:: ТЕКСТ ДЛЯ ЧТЕНИЯ ::
Беринг — переводчик русской поэзии, автор книг “Русский народ” и “Главные истоки России” (по-моему, они до сих пор не переведены на русский язык). До самой смерти в 1945 году он оставался горячим другом нашей страны. Так вот, писал Беринг, если в каждом британце есть сочетание характеров короля Генриха VIII, писателя Джона Мильтона и диккенсовского мистера Пиквика, то в русском человеке разлиты черты Петра Великого, князя Мышкина и Хлестакова (я бы добавил сюда еще и Обломова).
Этому подбору исторических и литературных персонажей можно верить, потому что человеческие типы не вымирают, а только видоизменяются. Подобный подбор фигур сложился у Беринга не из книг философов или бесед в светских гостиных, а из бессмертной чичиковской брички, летящей по российским просторам, где все разом бросается в глаза — богатство и нищета, широта души, крепость духа и мелочная скаредность, святая кротость и бытовая жуликоватость... Короче говоря, человеческий ландшафт, воспетый Гоголем, не прошел мимо очей наблюдательного британца.
Так что же он увидел в русском человеке? Прежде всего “природное изящество, обаятельность, гостеприимство, мягкость, женственность, ловкость, любовь к пассивным удовольствиям (пьянство, что ли? — О. Л.), доброжелательность, жалость к страдающим, щедрость и широту натуры”. (Как тут не вспомнить Достоевского: “Широк человек... я бы сузил”.) И вместе с тем, отмечал Беринг, этому народу свойственны “скачки от энергии к бездеятельности, от оптимизма к пессимизму, от бунта к подчинению”.
Есть такое мнение, что в формировании русского характера немалую роль сыграла... география. “Русское историческое движение — это движение в самую невыгодную сторону, а именно: с юго-запада на северо-восток, от лиственного леса — к елкам, кочкам и тундре, от моря к болоту, — считает Виктор Ерофеев. — Только принуждение может заставить двигаться в столь невыгодном направлении”. Именно в “принуждении” видит он причины того, что впоследствии легло в основу русского национального характера.
:::
ЦЕЛЬ 1:
Измените фрагмент текста о Беринге, начиная со слов «Этому подбору исторических» и продолжая до слов «очей наблюдательного британца.» включительно: замените «британца» на «англичанина» и приведите этот фрагмент целиком.
ЦЕЛЬ 2:
Определите, соответствуют ли тексту о Беринге утверждения (а), (б) и (в). Для каждого ответьте «да» или «нет» и приведите решающие слова текста в виде точной цитаты. (а) Беринг умер в 1945 году. (б) Подбор фигур сложился у Беринга из книг философов. (в) По словам Виктора Ерофеева, русское историческое движение шло с северо-востока на юго-запад.
:: ФРАГМЕНТ ДАННЫХ ::
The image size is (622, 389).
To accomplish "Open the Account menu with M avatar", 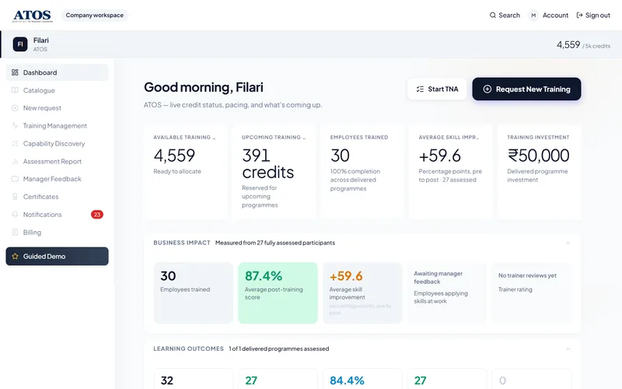I will coord(548,15).
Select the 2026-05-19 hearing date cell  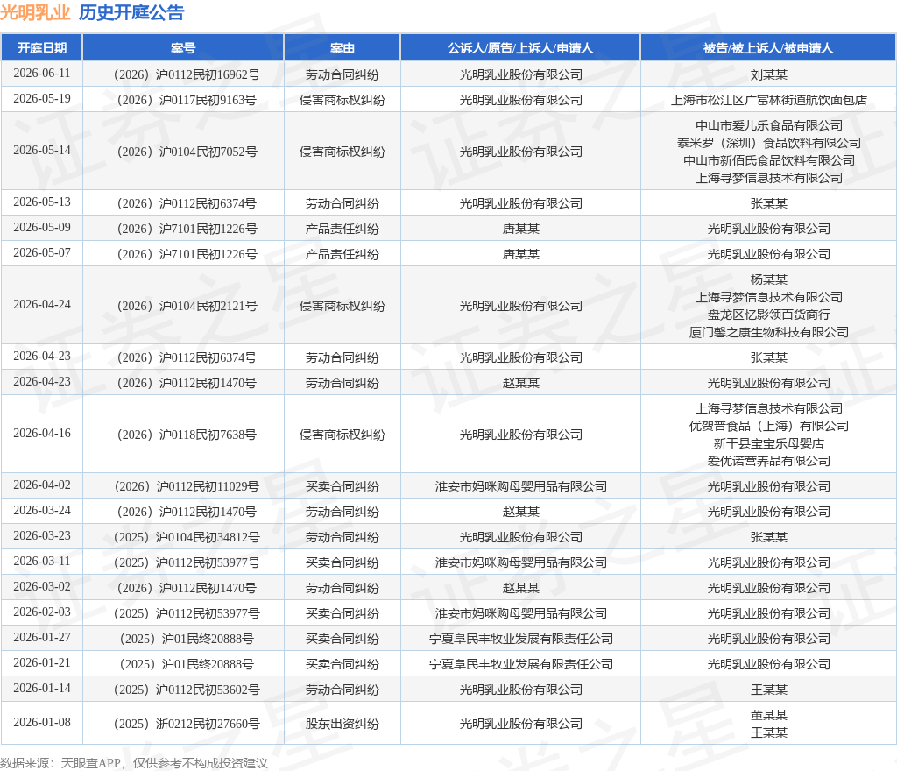click(x=42, y=99)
:::
РЕЗУЛЬТАТ 1:
Этому подбору исторических и литературных персонажей можно верить, потому что человеческие типы не вымирают, а только видоизменяются. Подобный подбор фигур сложился у Беринга не из книг философов или бесед в светских гостиных, а из бессмертной чичиковской брички, летящей по российским просторам, где все разом бросается в глаза — богатство и нищета, широта души, крепость духа и мелочная скаредность, святая кротость и бытовая жуликоватость... Короче говоря, человеческий ландшафт, воспетый Гоголем, не прошел мимо очей наблюдательного англичанина.

РЕЗУЛЬТАТ 2:
(а) Да: «До самой смерти в 1945 году он оставался горячим другом нашей страны».
(б) Нет: «не из книг философов или бесед в светских гостиных».
(в) Нет: «с юго-запада на северо-восток».